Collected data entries

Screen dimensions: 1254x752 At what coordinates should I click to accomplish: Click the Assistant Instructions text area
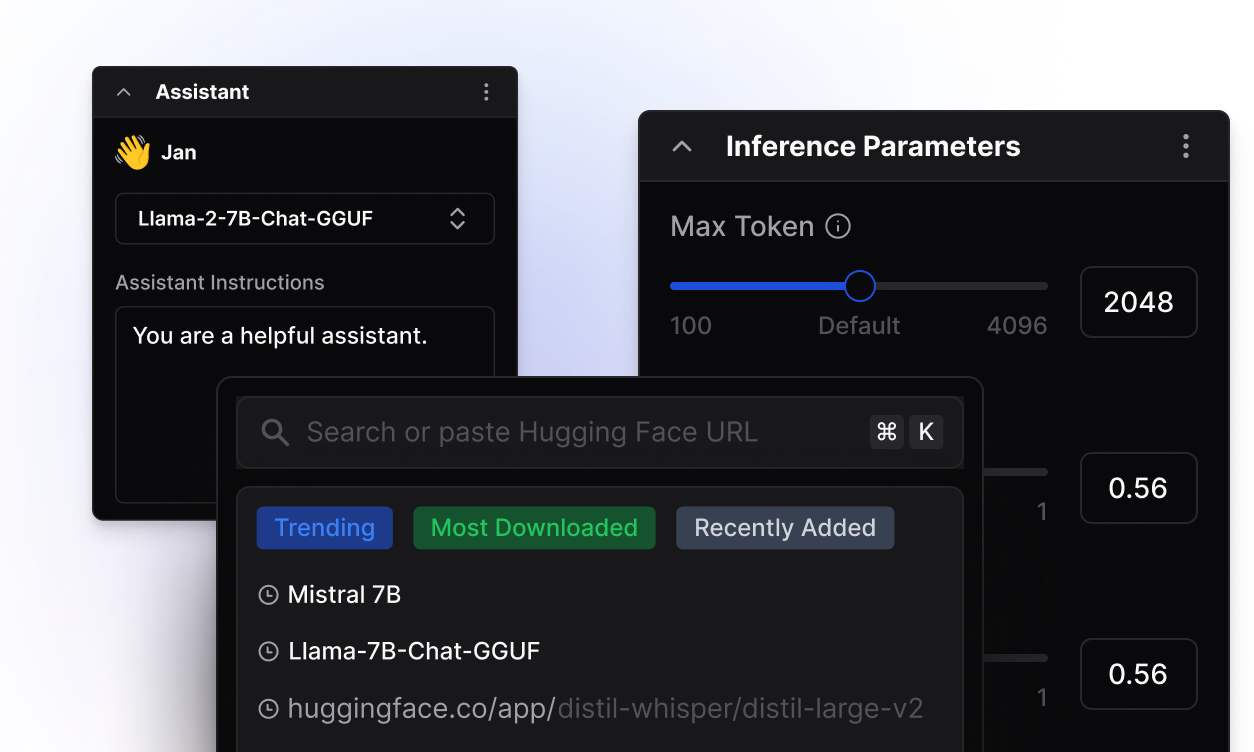304,400
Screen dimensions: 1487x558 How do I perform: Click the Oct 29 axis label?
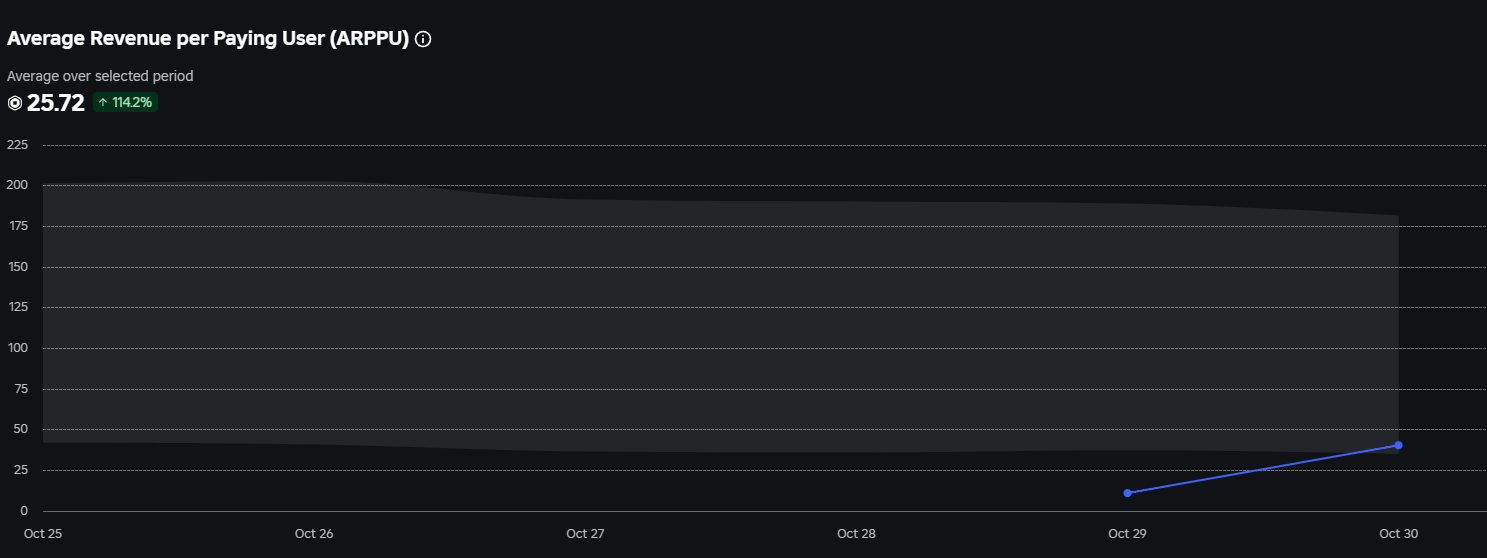[x=1127, y=534]
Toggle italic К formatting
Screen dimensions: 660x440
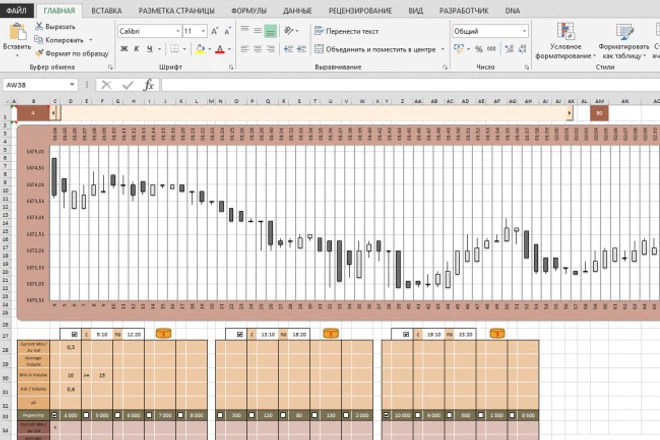[x=136, y=49]
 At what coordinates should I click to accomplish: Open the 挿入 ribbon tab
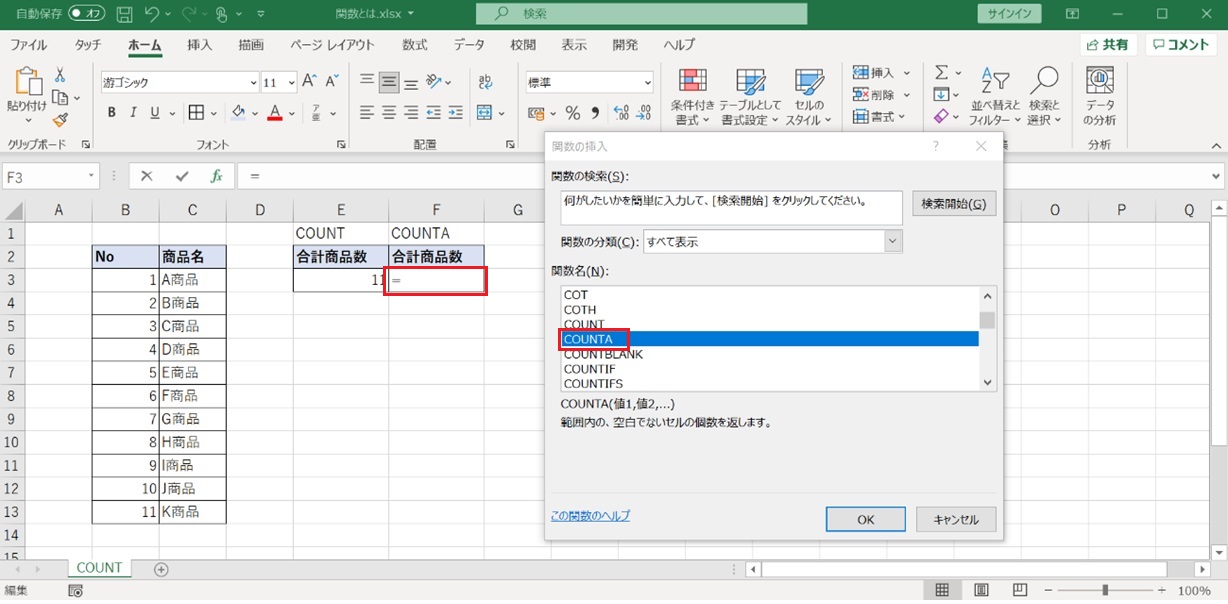click(x=200, y=45)
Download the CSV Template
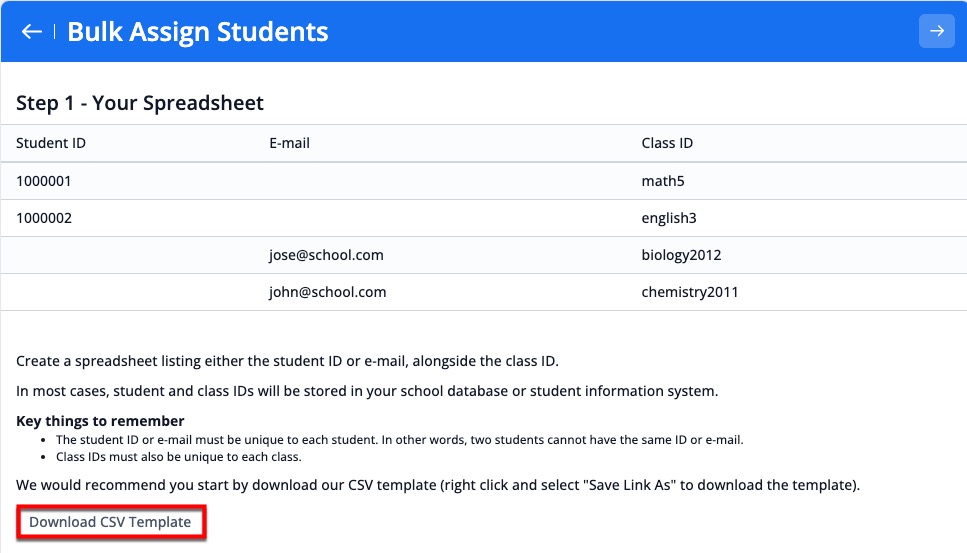 click(110, 522)
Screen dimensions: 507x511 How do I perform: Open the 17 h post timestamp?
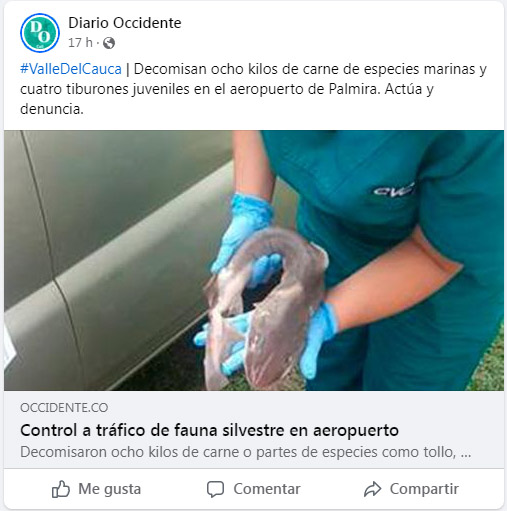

What you need to do
Output every record verbatim, excluding any picture it contains.

Expected answer
Screen dimensions: 1254x752 At what coordinates should I click to accomplish: Click the Assistant Instructions text area
304,400
Screen dimensions: 1487x558 How do I perform: Click the Oct 29 axis label?
[x=1127, y=534]
Toggle italic К formatting
Screen dimensions: 660x440
[x=136, y=49]
 At what coordinates should I click to accomplish: Open the 挿入 ribbon tab
click(x=200, y=45)
Download the CSV Template
 click(110, 522)
Screen dimensions: 507x511 How do I perform: Open the 17 h post timestamp?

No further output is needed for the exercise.